Otherwise, spring skiing at the middle elevations has been great this week. There is some good corn snow out there as long as the good overnight freeze continues. As the sun arcs through the sky, snow softens up on east aspects first, followed by south and then west. ..unless, it’s cloudy of course. It looks like a change in the pattern for the upcoming weekend as snow is in the forecast for the Sierra Nevada high country. Perhaps winter is not over yet…
Avalanche and Snowpack Condition: Please refer to the Eastern Sierra Avalanche Center for the avalanche advisory for this part of the Sierra Nevada.
Winter conditions still exist in the alpine zone. Although small pockets of windslab could be triggered, the biggest danger is the “slide for life” scenario on the firm snow surfaces.
On solar aspects, one should be aware of possible wet slides depending on time of day and temperatures.
Anyone entering via Lee Vining Canyon should be prepared with an ice axe and crampons and good route selection skills. Just because the snow is soft coming in, it may not be when heading out. The road corridor above the Warren Fork is not recommended at this time due to a prolonged steep traverse above cliffs. All of these conditions are very dynamic this time of year and may become easier or more difficult depending on the weather.
Caution is advised traveling over lakes and waterways at mid elevations as the ice and snow bridges are rapidly melting.
Wildlife: Alright, we saw more than one lone bird this week. In reality, the diversity of species increases by the day up here. The violet-green swallows have returned, darting through the air. Dark-eyed juncos and Steller’s Jays are moving upwards as are the bears.
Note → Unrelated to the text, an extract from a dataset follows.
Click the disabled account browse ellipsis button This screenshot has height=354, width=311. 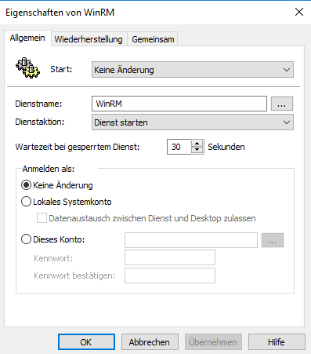click(x=273, y=240)
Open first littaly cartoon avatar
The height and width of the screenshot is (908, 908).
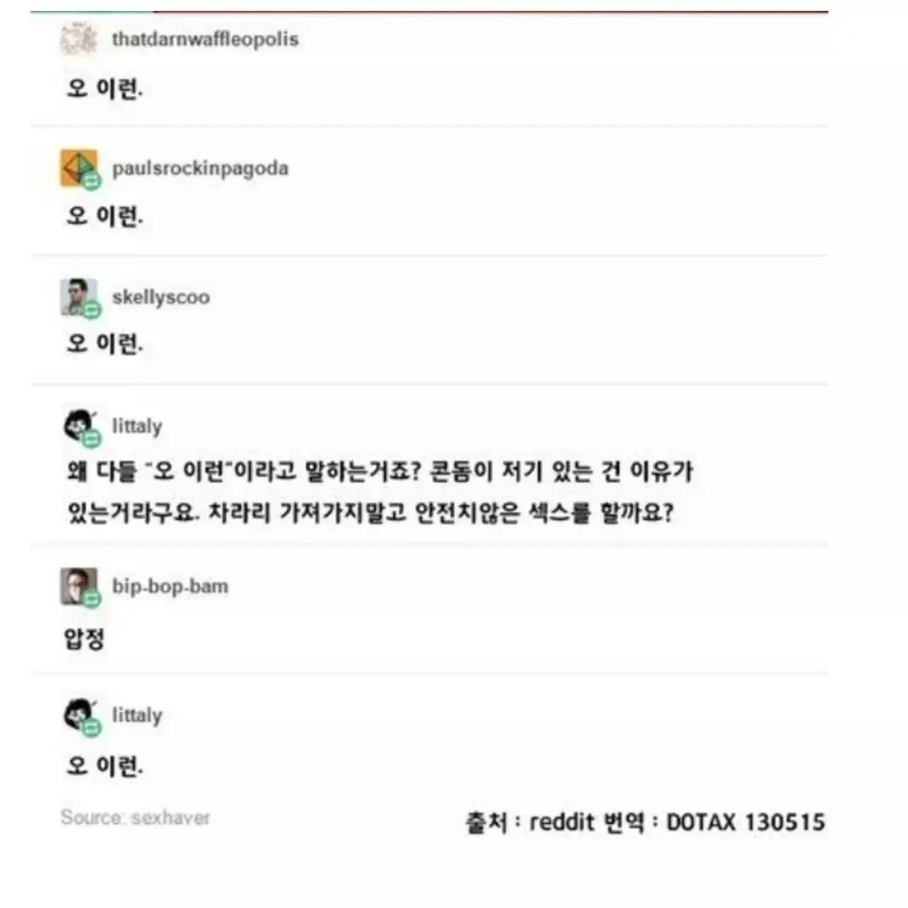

We saw bear tracks at the outlet of Tenaya Lake this week so campers be bear aware! After a winter like this, we bet they are hungry. We sure are. Corn anyone?
Questions: The Tuolumne Meadows Ski Hut is open. There is firewood and 10 bunks that are available on a first-come, first-served basis. Power has been intermittent and there is NO phone service in Tuolumne Meadows this winter. We can be contacted via email, but we may be delayed in responding if we are on patrol. Contact the wilderness office at 209/372-0740 with any questions or concerns. Come prepared, and please make good decisions while travelling in the wilderness this winter. Happy Skiing! Follow our blog: http://www.nps.gov/yose/blogs/tmconditions.htm - Laura and Rob Pilewski - Tuolumne Winter Rangers (R. and L. Pilewski)
April 1 Snow Survey Results
Park Staff have completed the April 1 snow surveys. The water content of the snowpack in the Tuolumne drainage is 177% of average; in the Merced drainage it is 168% of average. The snow pack is heavily weighted toward the higher elevations. Below 7,500' the snow is deep but not exceptional; 143% of average across the park. Above 8,500' the water content of the snowpack is the highest on record. The snow on the high elevation courses is 10-14 feet deep and contains 5-7 feet of water. (M. Fincher)
Yosemite National Park Continues to Repair Big Oak Flat Road - Yosemite News Release April 4, 2017
Significant progress has been made to the repair work on Big Oak Flat Road
Yosemite National Park reports that significant progress has been made on repairs to the Big Oak Flat road. Road crews have hit the bottom of an underground spring that caused soils to erode, and are working to stabilize and rebuild the road. The park pledges to announce an opening date for the Big Oak Flat road as soon as it becomes available.
“We are very pleased with the progress being made on the repairs to the Big Oak Flat road,” stated Acting Superintendent Chip Jenkins. “We appreciate the support of the Federal Highway Administration to repair this critical roadway in a safe and expedient manner. The communities along the Highway 120 corridor have been impacted by this closure and we appreciate their patience and support as we work as quickly as possible to get the road reopened.”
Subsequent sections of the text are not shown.